# Olive grained ash?



## Fencemender (Mar 6, 2021)

I’m new here, but I’ve been seeing a lot of references to “olive grained ash”. I’m pretty good with my tree I’d, but not too familiar with some of the terminology used for specific grains or character. Could someone explain olive grained ash to me? Is it a characteristic of white ash?


----------



## Tony (Mar 6, 2021)

I moved this here, you'll get more responses here.

Reactions: Like 1


----------



## Fencemender (Mar 6, 2021)

Thank you Tony, sorry, still learning the site.


----------



## rob3232 (Mar 6, 2021)

@Fencemender I usually look at the end grain on a log. Here are a some pictures for reference. Hope it helps

Reactions: Like 5


----------



## Mr. Peet (Mar 6, 2021)

Fencemender said:


> I’m new here, but I’ve been seeing a lot of references to “olive grained ash”. I’m pretty good with my tree I’d, but not too familiar with some of the terminology used for specific grains or character. Could someone explain olive grained ash to me? Is it a characteristic of white ash?







__





Olive Ash | The Wood Database (Hardwood)







www.wood-database.com





Dan, on Eric's site, he has 'Olive ash', which is most often found in European ash. However, that grain pattern can be found in many species of ash. 

Olive grained ash is similar, but looks even more like real olive, _Olea europeae_. It often has the dark streaks cross over growth ring boundaries versus being contained by them. It also often has 'pink hues' mixed in. Sometimes it has pink, yellow, off white, grey and black. It also often smells just like olive. The coloring is caused by decay and sometimes iron influence.

@phinds 

Paul can likely link you to some photographs.

@Arn213 

Arn and a few others could likely add some details.

@Bean_counter 

I sold some years ago to Micheal, maybe he could post a picture of some or something he has made.


----------



## Fencemender (Mar 6, 2021)

Thanks for the info.
What are your thoughts on this tree we dropped for a neighbor today? This is a white ash that had a fork that split apart when it hit the ground.
Check out the curl on the live wood edge portion!! Never did measure it, but it’s got some size to it, 3ft plus.

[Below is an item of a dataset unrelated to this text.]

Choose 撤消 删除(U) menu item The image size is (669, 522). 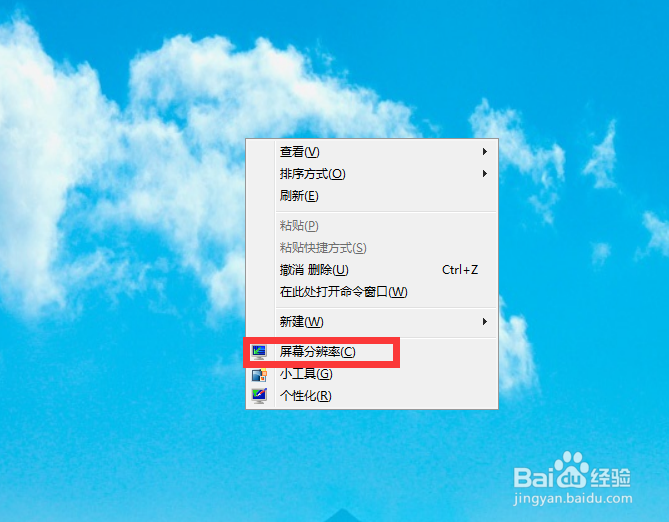pyautogui.click(x=372, y=270)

Reactions: Like 1 | EyeCandy! 2 | Way Cool 1


----------



## Eric Rorabaugh (Mar 6, 2021)

Cut that into spindle blanks. The biggest you can get from it

Reactions: Agree 1


----------



## Tony (Mar 6, 2021)

Fencemender said:


> Thank you Tony, sorry, still learning the site.


No worries, that's what we're here for!


Mr. Peet said:


> __
> 
> 
> 
> ...


If you sold it to Mikey, it's still sitting on a shelf in his Shop!!

Reactions: Funny 5 | Creative 1


----------



## rob3232 (Mar 6, 2021)

It’s usually hard to see curl in fresh cut Ash. That looks great!


----------



## Arn213 (Mar 6, 2021)

That is some beautiful “pin stripe” figuring. Come on @Eric Rorabaugh think bigger than a spindle blank like a baseball bat billet or a guitar billet!


----------



## Eric Rorabaugh (Mar 6, 2021)

I was just looking at the part in the big pic. If that whole butt cut is curly, BOWL BLANKS!

Better?


----------



## Mr. Peet (Mar 6, 2021)

Fencemender said:


> Thanks for the info.
> What are your thoughts on this tree we dropped for a neighbor today? This is a white ash that had a fork that split apart when it hit the ground.
> Check out the curl on the live wood edge portion!! Never did measure it, but it’s got some size to it, 3ft plus.
> 
> ...


Well, it looks kind of like 'Green ash' versus white based on form. Also looks almost like two trees had formed one, but guessing stress cracked many years. That beautiful curl might not cross the wound wood. Was it a lightning scar, frost crack or just slow failure?


----------



## Fencemender (Mar 6, 2021)

It’s next temporary resting spot will be on our Norwood hd36 mill. Plenty there to make a few different options. Thanks for all the suggestions.
I’ll post a few pics when we start to break it down.


----------



## Fencemender (Mar 6, 2021)

Mr. Peet said:


> Well, it looks kind of like 'Green ash' versus white based on form. Also looks almost like two trees had formed one, but guessing stress cracked many years. That beautiful curl might not cross the wound wood. Was it a lightning scar, frost crack or just slow failure?


Only guess is most likely not lightning. Little bit of all the others I think.


----------



## barry richardson (Mar 6, 2021)

That should make some awesome slabs with that light and dark contrast, hope it's all curly for ya.....

Reactions: Agree 1


----------



## Bean_counter (Mar 6, 2021)

Here is a pic of a pepper Mill om
Making with some of the olive ash I got from Mark Peet. Stuff is sexy

Reactions: Like 4 | EyeCandy! 2


----------



## Fencemender (Mar 7, 2021)

Bean_counter said:


> Here is a pic of a pepper Mill om
> Making with some of the olive ash I got from Mark Peet. Stuff is sexy
> 
> View attachment 204702


Yeah it is!


----------